Ministers are planning on overriding parts of the Brexit withdrawal agreement with a bill that could be potentially “inconsistent” with it
The controversial Internal Market Bill had been published yesterday after the government admitted it wanted to potentially “break international law”.
The bill is intended to distribute powers that are being brought back from Brussels to Westminster, as well as the devolved administrations within Wales, Scotland and Northern Ireland.
But key components of the bill may potentially contradict the Brexit withdrawal agreement that had passed in parliament last year, by letting cabinet ministers hand the power to themselves in order to determine the rules on state aid, as well as goods travelling between Great Britain and Northern Ireland.
This comes after the Prime Minister’s reported plan to scrap parts of his Brexit withdrawal deal “does break international law”, a cabinet minister has admitted, as the head of the UK government’s legal department has resigned due to his concerns about the plan.
The draft legislation says: “Certain provisions to have effect notwithstanding inconsistency or incompatibility with international or other domestic law.”
It adds any parts of the Brexit deal which contradict it “cease to be recognised and available in domestic law”.
And it contains an extraordinary list of precedents the new law would override, including “any other legislation, convention or rule of international or domestic law whatsoever, including any order, judgement or decision of the Europe Court or of any other court or tribunal”.

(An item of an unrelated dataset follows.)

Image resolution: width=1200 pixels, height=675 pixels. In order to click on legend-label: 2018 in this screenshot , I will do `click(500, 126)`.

Details of the plans were reported earlier in the week by the Financial Times, drawing sharp criticism from Conservative MPs led by former the prime minister Theresa May, who has asked how other countries would be sure that the UK “can be trusted to abide by the legal obligations of the agreements it signs”.

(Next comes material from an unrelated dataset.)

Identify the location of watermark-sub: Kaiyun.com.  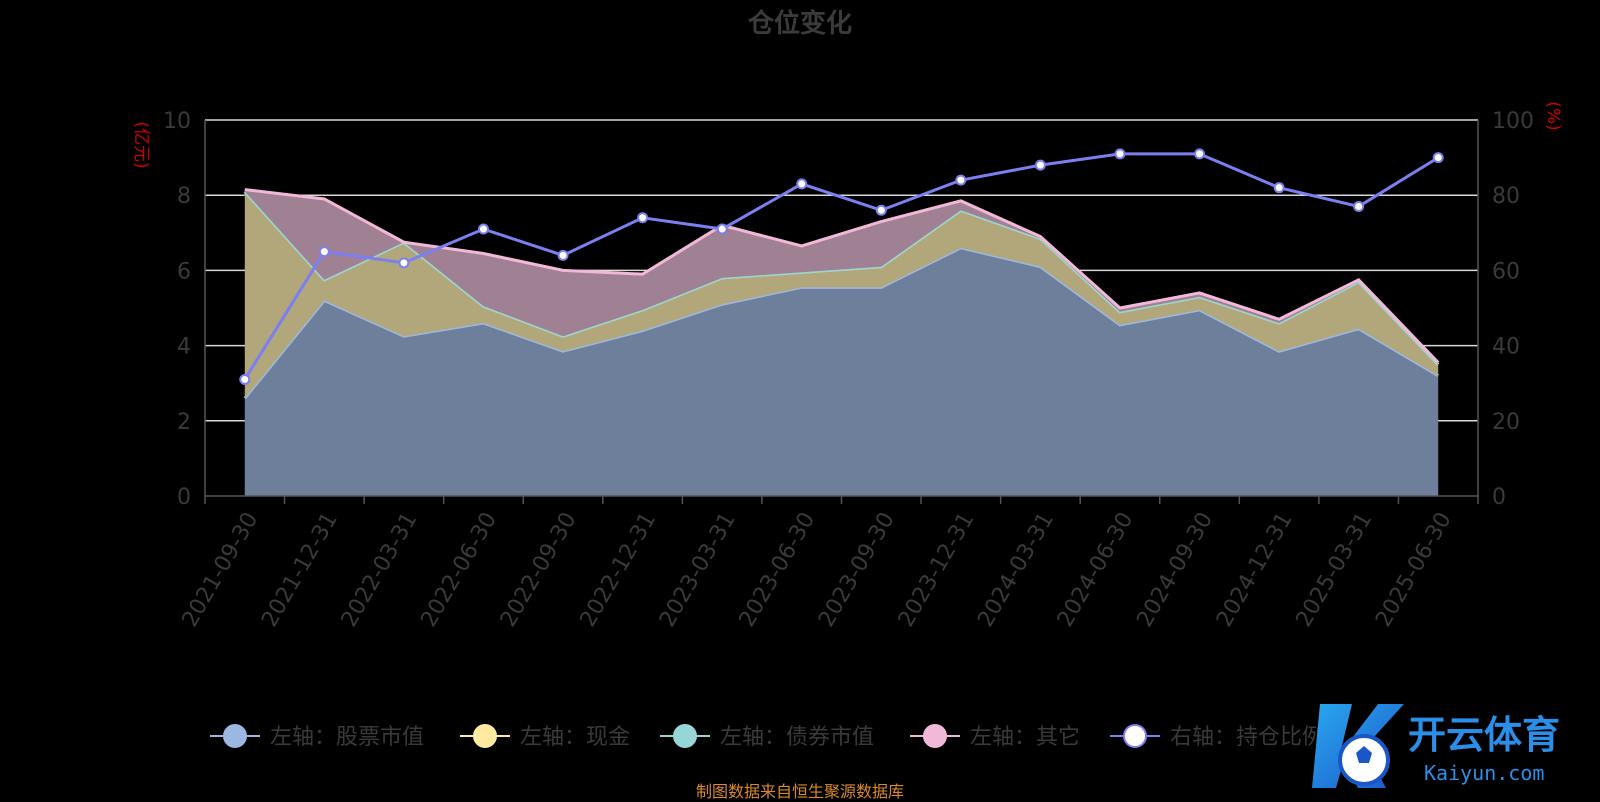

Soon after the plans were finalised, the EU Council’s President, Ursulla Von-der Leyen, condemned the bill in stern terms.
“Very concerned about announcements from the British government on its intentions to breach the withdrawal agreement,” she tweeted.

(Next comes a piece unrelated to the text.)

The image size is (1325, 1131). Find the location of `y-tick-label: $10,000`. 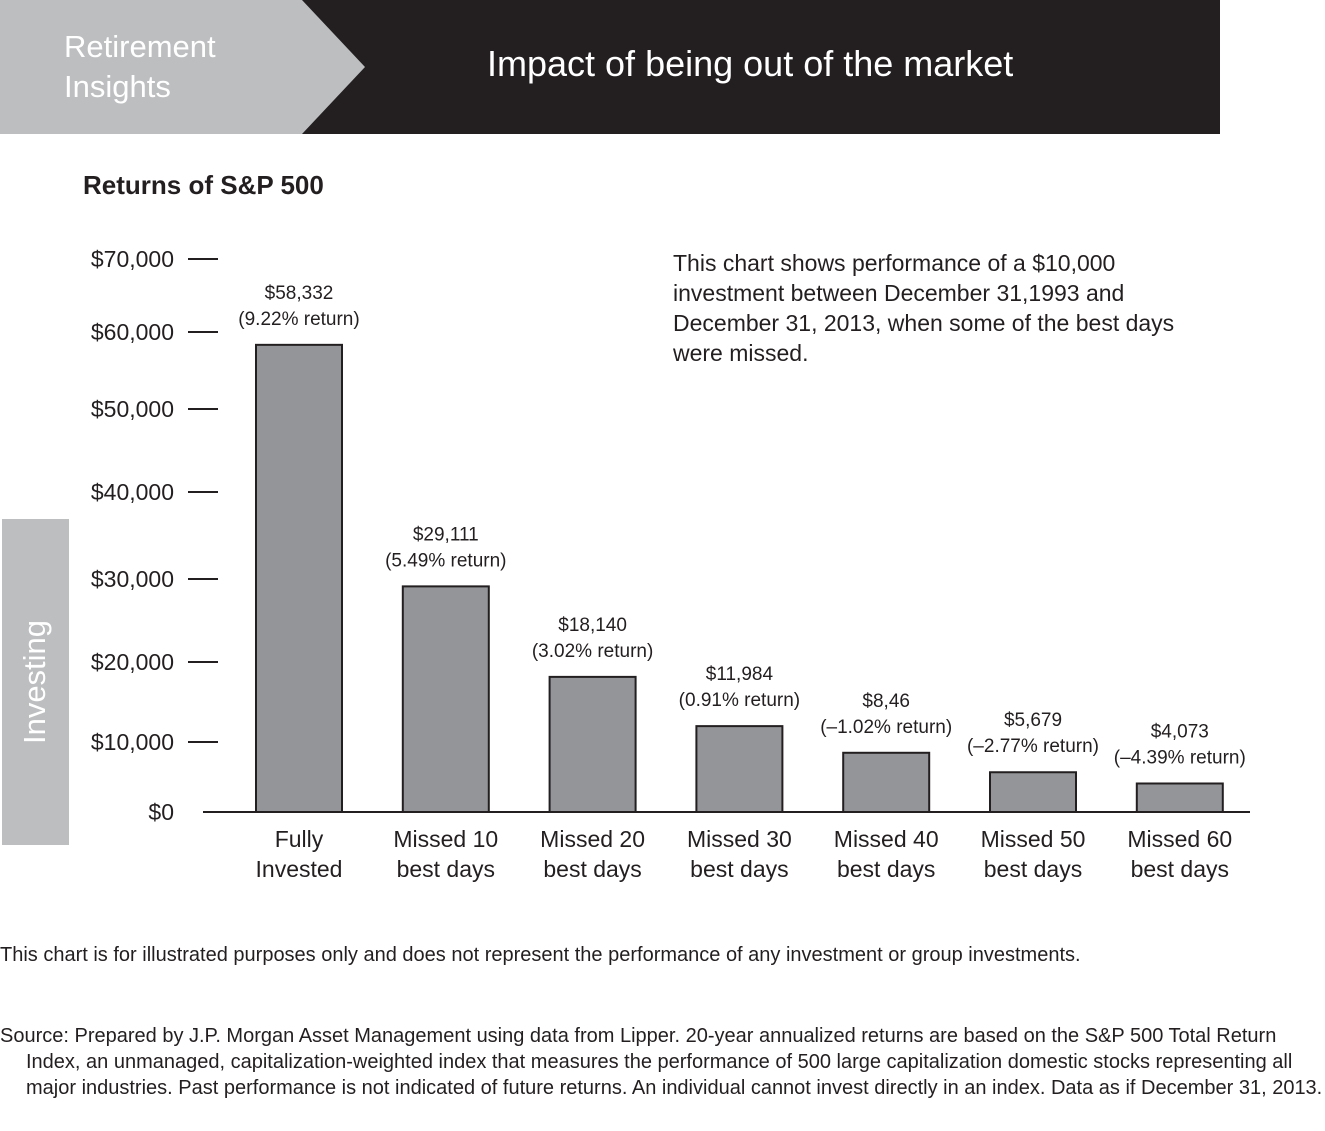

y-tick-label: $10,000 is located at coordinates (132, 742).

“This would break international law and undermines trust. Pacta sunt servanda = the foundation of prosperous future relations.”
Charles Michel, president of the EU Council, added: “Breaking international law is not acceptable and does not create the confidence we need to build our future relationship.”
This comes after Jim Harra, HMRC’s top civil servant, has said that his staff believe that between 5% and 10% of the furlough cash could have been handed out wrongly, either through deliberate fraud or through an error.
Angry reactions have also emerged within the UK, with Mark Drakeford, the First Minister of Wales, referring to it as a “grim day for those that believe in the UK” given that the bill “favours those” who would want to see the union “broken up”.
And Dominic Grieve, the former attorney general, who was kicked out of the Conservatives for opposing the idea of a no-deal Brexit, said to Sky News: “It will have very serious representational consequences. I could almost weep over it.”